UK retail banks need to embrace IT-driven change to keep
pace with convergence and consolidation among banks
globally.
In particular, the development of the Single Euro Payments Area
(Sepa) will create new cross-border opportunities, making
pan-European acquisitions involving UK banks, such as Banco
Santander's buy-out of Abbey, all the more common.
The warning was issued by analyst group Gartner at a recent
financial services IT conference in London.
Sue Landry, Gartner's managing vice-president for the banking
sector, said that only a small minority of banks were sufficiently
prepared to drive the necessary change.
"There is evidence that only a very few banks understand the
scale of the challenge," she said.
"These are the change agents, but the other 95% are still too
absorbed in milking the current cash cow and meeting short-term
obligations to shareholders or private owners."
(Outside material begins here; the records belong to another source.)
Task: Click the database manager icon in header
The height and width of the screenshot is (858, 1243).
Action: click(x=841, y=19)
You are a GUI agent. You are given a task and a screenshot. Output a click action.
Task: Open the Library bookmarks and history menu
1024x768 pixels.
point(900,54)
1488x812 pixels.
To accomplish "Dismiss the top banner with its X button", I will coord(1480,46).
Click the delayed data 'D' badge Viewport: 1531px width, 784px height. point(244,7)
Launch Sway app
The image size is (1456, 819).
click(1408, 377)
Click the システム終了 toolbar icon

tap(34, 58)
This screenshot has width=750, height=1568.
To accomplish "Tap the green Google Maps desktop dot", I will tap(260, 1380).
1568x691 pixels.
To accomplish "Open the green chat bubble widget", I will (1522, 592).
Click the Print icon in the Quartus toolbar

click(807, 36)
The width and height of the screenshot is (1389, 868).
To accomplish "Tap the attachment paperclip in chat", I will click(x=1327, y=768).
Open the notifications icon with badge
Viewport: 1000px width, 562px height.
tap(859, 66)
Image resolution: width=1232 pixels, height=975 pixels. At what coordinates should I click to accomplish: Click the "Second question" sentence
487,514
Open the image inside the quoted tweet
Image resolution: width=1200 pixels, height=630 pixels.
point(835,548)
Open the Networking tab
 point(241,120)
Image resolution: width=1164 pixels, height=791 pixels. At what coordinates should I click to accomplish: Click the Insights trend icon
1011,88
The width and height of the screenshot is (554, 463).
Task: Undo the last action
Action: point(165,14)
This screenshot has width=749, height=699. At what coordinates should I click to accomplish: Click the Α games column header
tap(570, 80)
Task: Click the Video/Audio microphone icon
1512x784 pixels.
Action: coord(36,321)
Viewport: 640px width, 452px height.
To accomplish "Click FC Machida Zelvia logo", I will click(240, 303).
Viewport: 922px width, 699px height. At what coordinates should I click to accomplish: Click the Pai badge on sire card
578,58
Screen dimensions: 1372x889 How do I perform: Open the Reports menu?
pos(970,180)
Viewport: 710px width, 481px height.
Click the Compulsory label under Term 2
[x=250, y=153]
Landry said there was more commitment to making necessary
infrastructure change than previously, but that too few banks were
investing in innovation.
"In the UK and internationally there is too much optimism in the
market," she added.
According to a Gartner survey, 46% of bank CIOs globally
believed that their companies were pursuing a "breakaway" strategy,
aiming to invest more than rivals in systems that supported
business effectiveness.
"There is just not enough market opportunity for 46% of banks to
be successful in a 'breakaway' strategy," said Landry. "In
saturated markets, market share gain enjoyed by one bank is a loss
for others. And this does not include any of the threats from
non-traditional competitors."
The survey found that bank CIOs did expect to focus more on
global competition in the next three years. However, Gartner said
European banks should be ready for opportunities as far afield as
Asia-Pacific.
"In Asia-Pacific, IT teams need scalable architectures and the
ability to roll out new banking services at short notice as their
management aims for global expansion," it said.